Колокольцев запер папки в личный сейф – по строгим правилам секретности (а оба дела были под грифом Совершенно секретно) их нельзя было оставлять на столе даже в запертом кабинете и только после этого позвонил в аэропорт Темпельхоф.
Механику, который отвечал за обслуживание его «Тайфуна». Формально гражданского самолёта, поэтому его Bf-108В обитал в ангаре на территории гражданского аэропорта, а не военной авиабазы.
С началом Второй мировой войны полёты гражданских самолётов из и в Темпельхоф были прекращены, однако уже 7 марта 1940 возобновились и к декабрю 1941 года аэропорт функционировал уже почти в довоенном режиме.
«Доброе утро, Пауль» – приветствовал механика Колокольцев.
«Доброе утро, оберштурмбанфюрер» – вежливо ответил механик. Который, хотя формально и был приписан к гражданской аэродромной обслуге, но на деле был шарфюрером СС.
«Уже штандартенфюрер» – улыбнулся Колокольцев. «Приказ уже подписан»
«Поздравляю»
«Спасибо. Подготовьте, мне, пожалуйста, Тайфун. С полной заправкой – я лечу в Париж с двумя пассажирами…»
Расстояние от Берлина до Парижа составляет почти 900 километров. Максимальная дальность полёта Тайфуна – тысяча.
«И оформите документы на вылет. Вылет сегодня, примерно через три-четыре часа. Возвращение… а вот этого, боюсь, не знает никто»
«В Париже приземляетесь в Орли?»
Вопрос не праздный, ибо парижские аэропорты находились под управлением люфтваффе, которые необходимо было предупредить о прилёте… гостей.
«В Орли, конечно» – рассмеялся Колокольцев. Нет, теоретически, конечно, можно было приземлиться и в Ле-Бурже, но поскольку Орли тогда представлял собой фактически авиабазу люфтваффе, лететь туда было гораздо удобнее.
Конечно, если формально гражданский самолёт пилотировал личный друг рейхсмаршала Геринга, подполковник люфтваффе, кавалер Рыцарского креста с дубовыми листьями за 67 воздушных побед на Западном и Восточном фронте…
Колокольцев повесил трубку. И немедленно набрал ещё один номер, частной клиники его приятеля и соратника, доктора психологии и психиатрии Вернера Блоха-Шварцкопфа.
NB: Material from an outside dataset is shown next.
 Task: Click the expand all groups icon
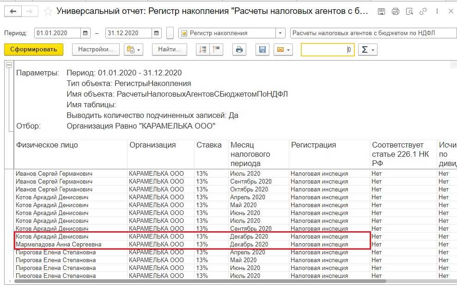click(202, 50)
Колокольцеву повезло – самый первый сеанс психотерапии (доктор Вернер предоставлял эти услуги «сильным мира Третьего рейха» вот уже несколько лет) только что закончился, а до начала второго оставалось несколько минут.
Поэтому доктор Вернер находился не в «сессионной», а в своём рабочем кабинете. Где его и «поймал» Колокольцев. И, как говорится, сразу взял быка за рога:
«Привет. Бери дорожную сумку…»
По условия консалтингового контракта с РСХА доктор Вернер был обязан в любой момент быть готовым – по приказу шефа РСХА Гейдриха – вылететь в любую точку подконтрольных рейху территорий. И даже (в случае необходимости) в нейтральную страну.
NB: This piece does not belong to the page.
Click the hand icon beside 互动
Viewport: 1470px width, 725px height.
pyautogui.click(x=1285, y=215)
«… и через полчаса максимум материализуйся в моём кабинете. Через три часа или около того мы летим в Париж»
«Надолго?» – грустно-обречённо осведомился доктор. Ибо был тем ещё домоседом
«Неделя… дней десять максимум». И добавил стандартную в таких случаях фразу: «Финансовая компенсация по стандартному тарифу…»
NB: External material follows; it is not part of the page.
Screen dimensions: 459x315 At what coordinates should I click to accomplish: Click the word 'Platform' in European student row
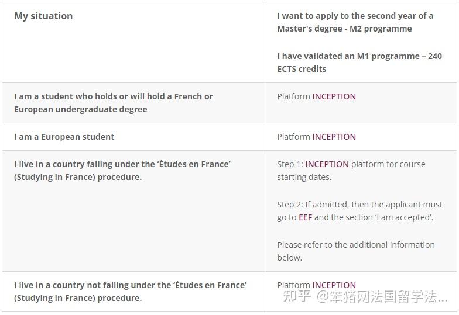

Весьма щедрому тарифу, надо отметить – об этом Колокольцев позаботился. И в рейхсмарках, и, что не менее важно, в дефицитнейших продуктах и прочих… потребительских товарах.
«… ну а претензии по поводу твоего отсутствия твои клиенты могут адресовать лично рейхсфюреру. Ибо в Париж мы летим по его приказу»
Доктор Вернер ещё более грустно вздохнул: «Понял. Буду»
Клиника доктора Вернера располагалась минутах в двадцати ходьбы от здания РСХА на Принцальбрехтштрассе, 8. Плюс максимум десять минут на сборы… в общем, должен успеть.
С пропуском в здание у доктора уже давно проблем не было, ибо Колокольцев совершенно бесцеремонно вытребовал у завкадрами Главного управления имперской безопасности Бруно Штрекенбаха удостоверение консультанта РСХА для доктора Вернера. Которое обеспечивало последнему доступ… да практически ко всем кабинетам, кроме кабинета Гиммлера.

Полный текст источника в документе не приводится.